Exercise instructions: Without pictures, retype the following entries exactly.

** Opening Data to process block **

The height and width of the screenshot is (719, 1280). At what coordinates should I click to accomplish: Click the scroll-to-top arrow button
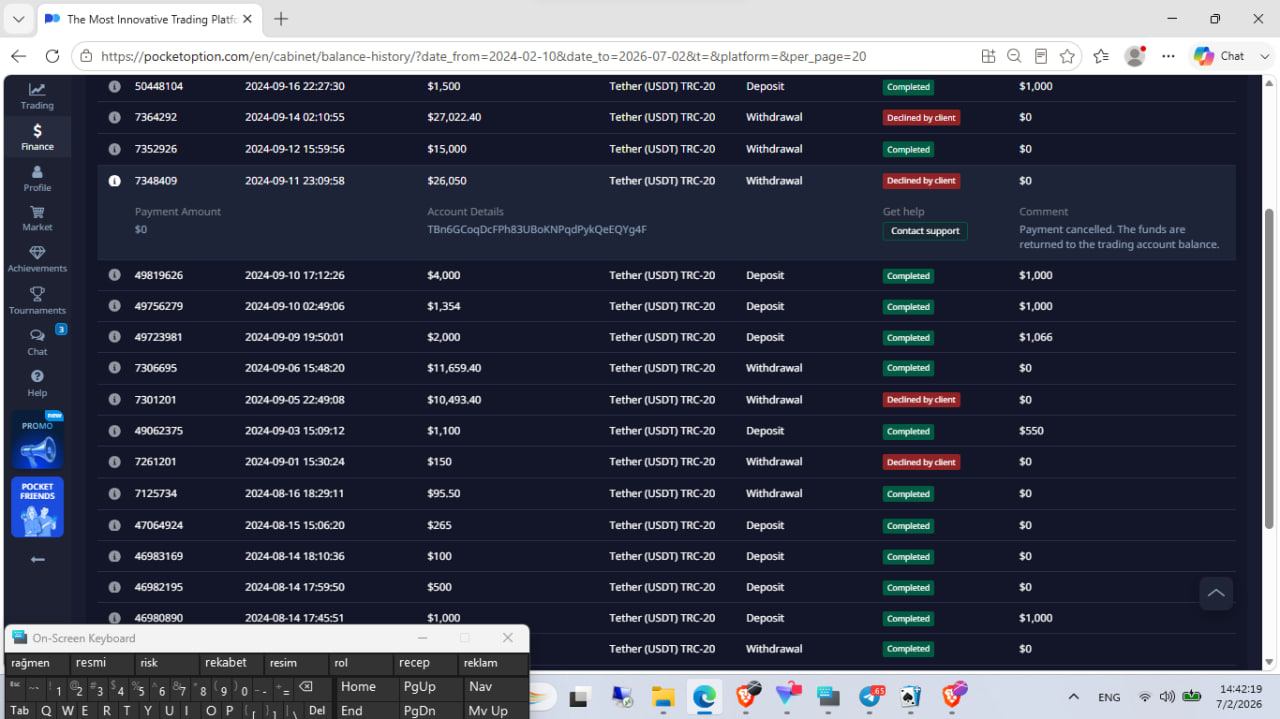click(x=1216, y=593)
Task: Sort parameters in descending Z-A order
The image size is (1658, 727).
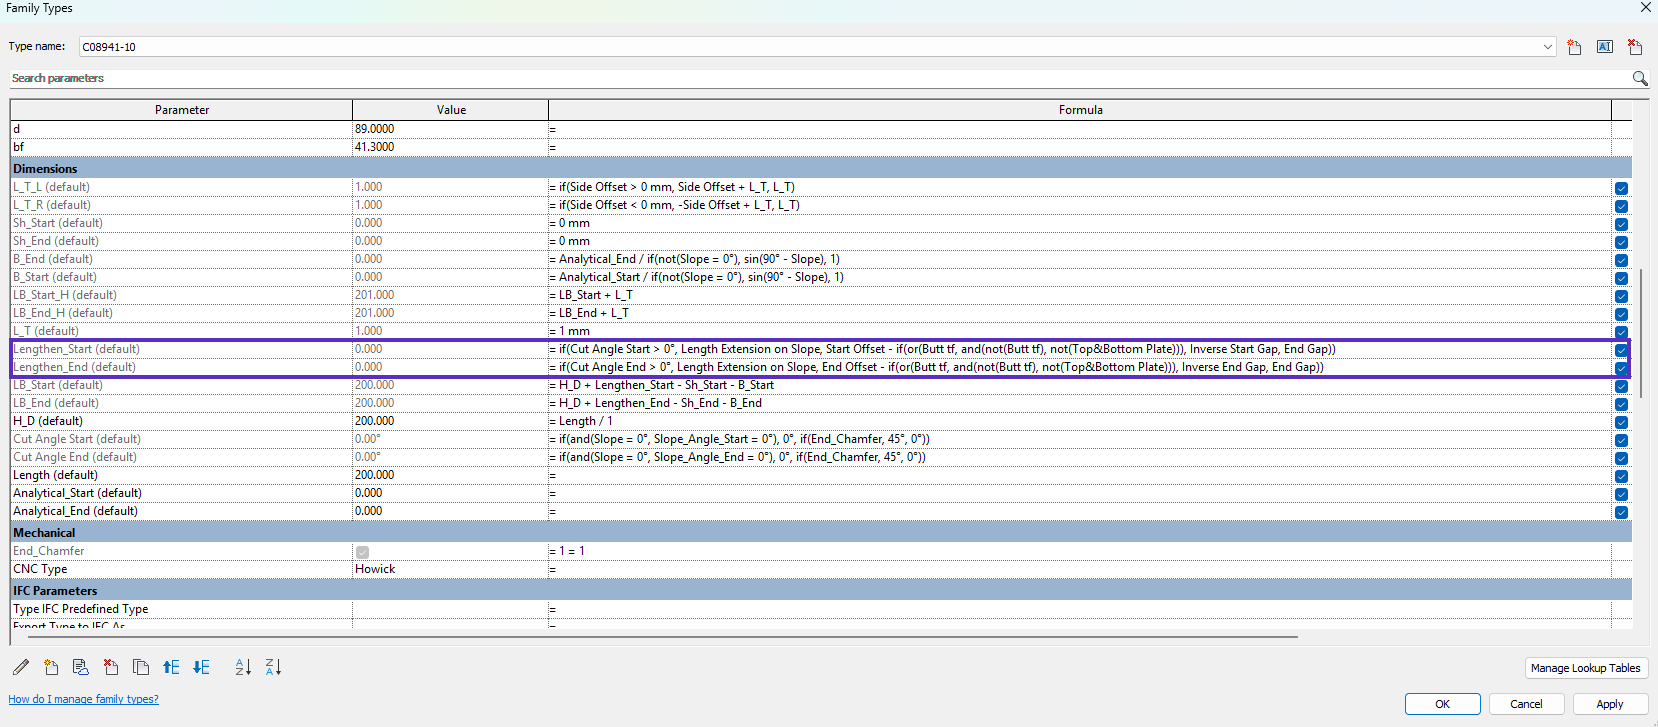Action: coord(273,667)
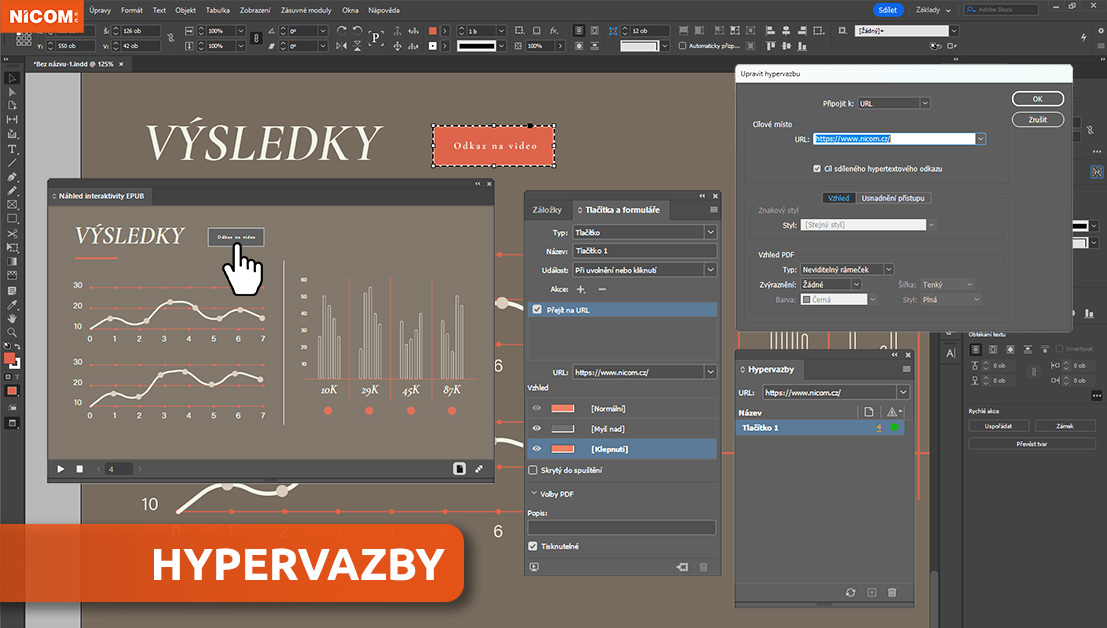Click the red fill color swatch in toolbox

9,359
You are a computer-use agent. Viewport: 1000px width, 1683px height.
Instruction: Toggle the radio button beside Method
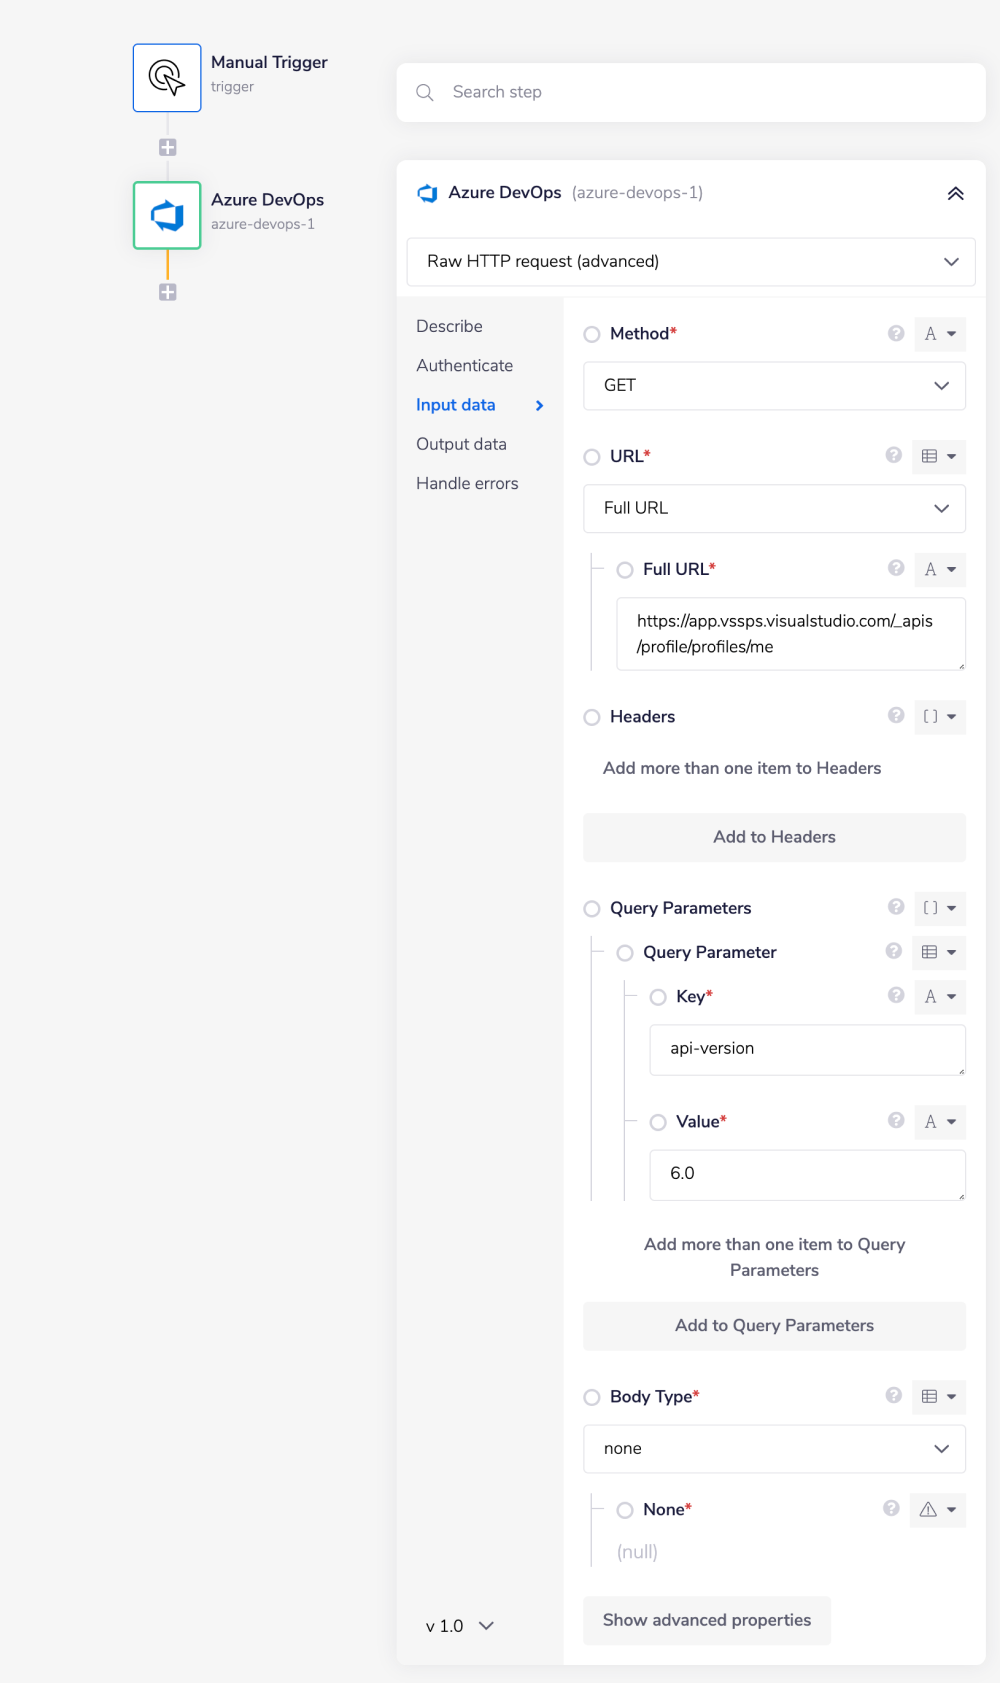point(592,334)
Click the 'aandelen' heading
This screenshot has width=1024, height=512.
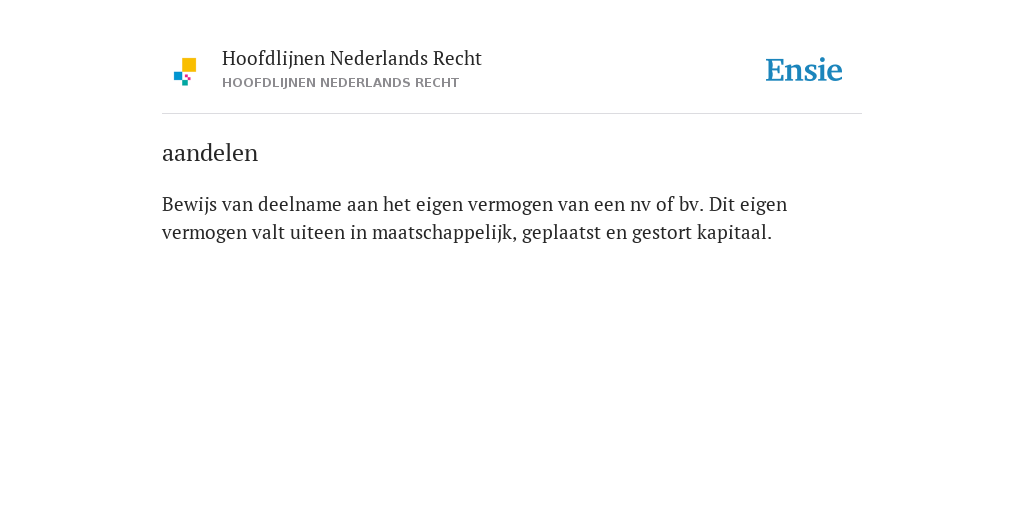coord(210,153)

** Closing Data to process block **

Answer:
The height and width of the screenshot is (719, 1280). At what coordinates should I click to accomplish: Click the scroll-to-top arrow button
click(x=1216, y=593)
Task: Sort parameters in descending Z-A order
The image size is (1658, 727).
Action: coord(273,667)
Click the red fill color swatch in toolbox

9,359
You are a computer-use agent. Viewport: 1000px width, 1683px height.
Instruction: Toggle the radio button beside Method
point(592,334)
Click the 'aandelen' heading
This screenshot has width=1024, height=512.
coord(210,153)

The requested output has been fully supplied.